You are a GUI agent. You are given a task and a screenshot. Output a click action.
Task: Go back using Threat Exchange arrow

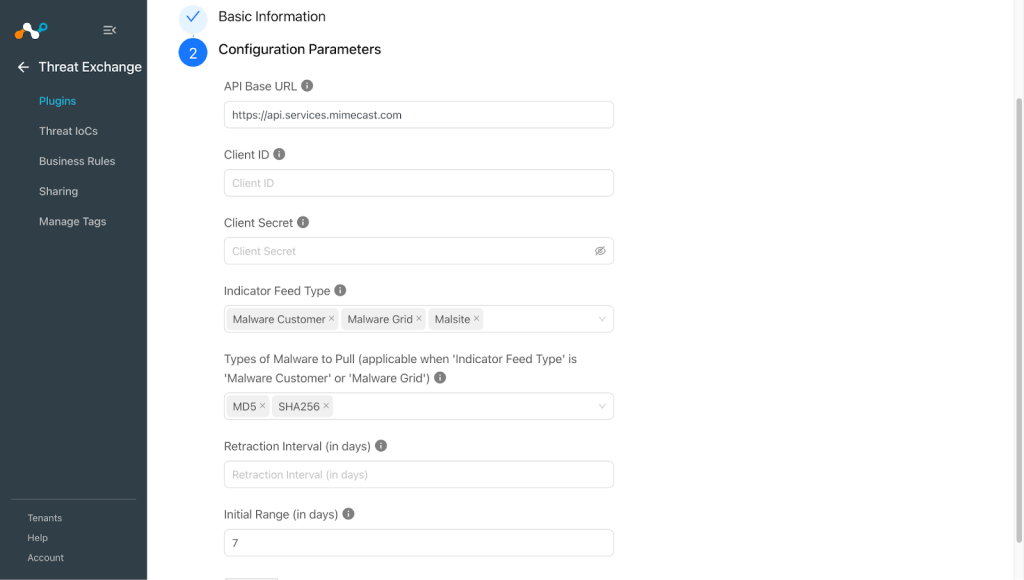coord(24,67)
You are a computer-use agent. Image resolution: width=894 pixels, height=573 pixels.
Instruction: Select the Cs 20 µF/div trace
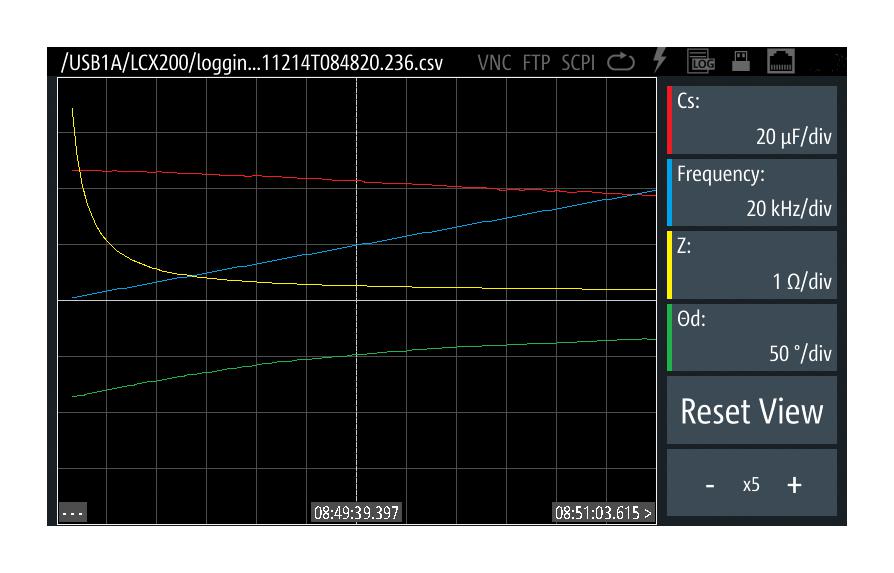tap(752, 120)
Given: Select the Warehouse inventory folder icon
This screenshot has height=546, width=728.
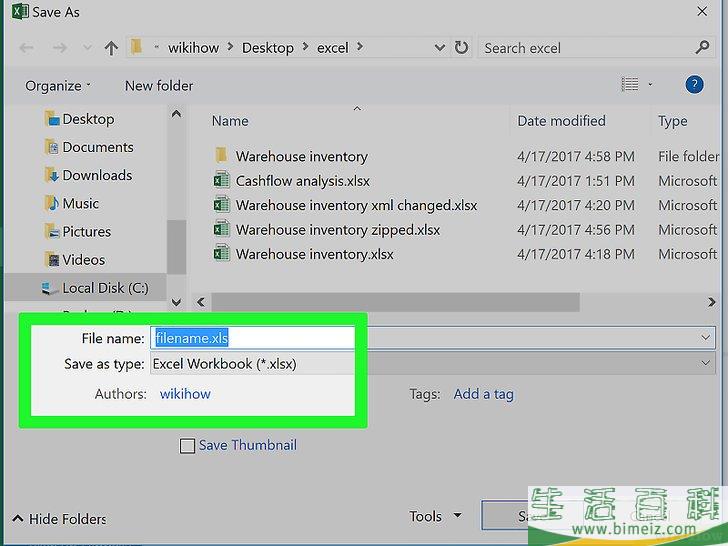Looking at the screenshot, I should coord(222,156).
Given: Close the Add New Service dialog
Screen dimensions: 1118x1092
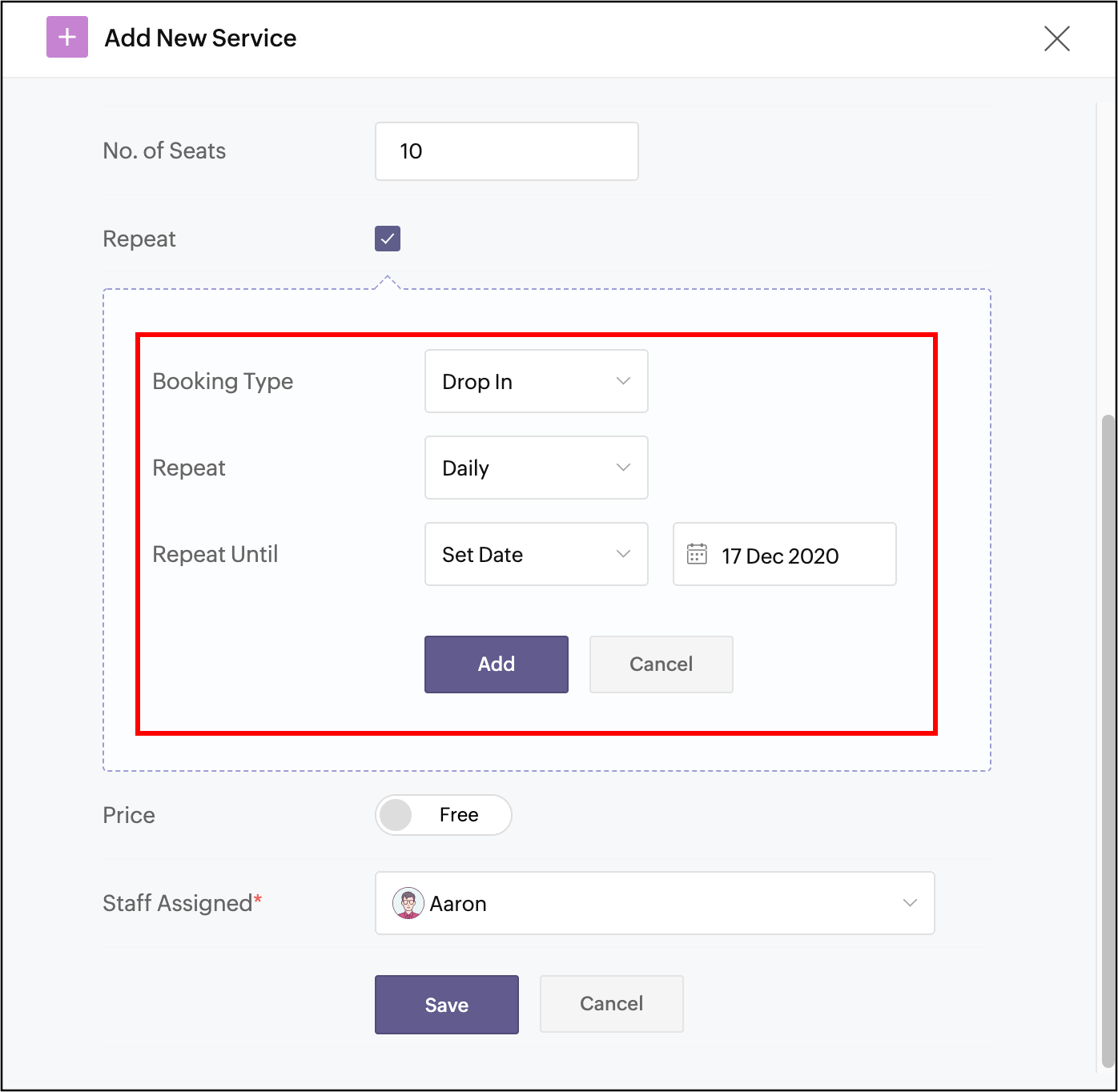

» **TASK DESCRIPTION**:
Retype the listing above exactly, pictures excluded.

» **RESPONSE AREA**:
You are a GUI agent. You are given a task and a screenshot. Output a click action.
Task: Go back using Threat Exchange arrow

coord(24,67)
You are a computer-use agent. Image resolution: width=894 pixels, height=573 pixels.
Instruction: Select the Cs 20 µF/div trace
tap(752, 120)
Given: Select the Warehouse inventory folder icon
This screenshot has height=546, width=728.
Looking at the screenshot, I should coord(222,156).
Given: Close the Add New Service dialog
Screen dimensions: 1118x1092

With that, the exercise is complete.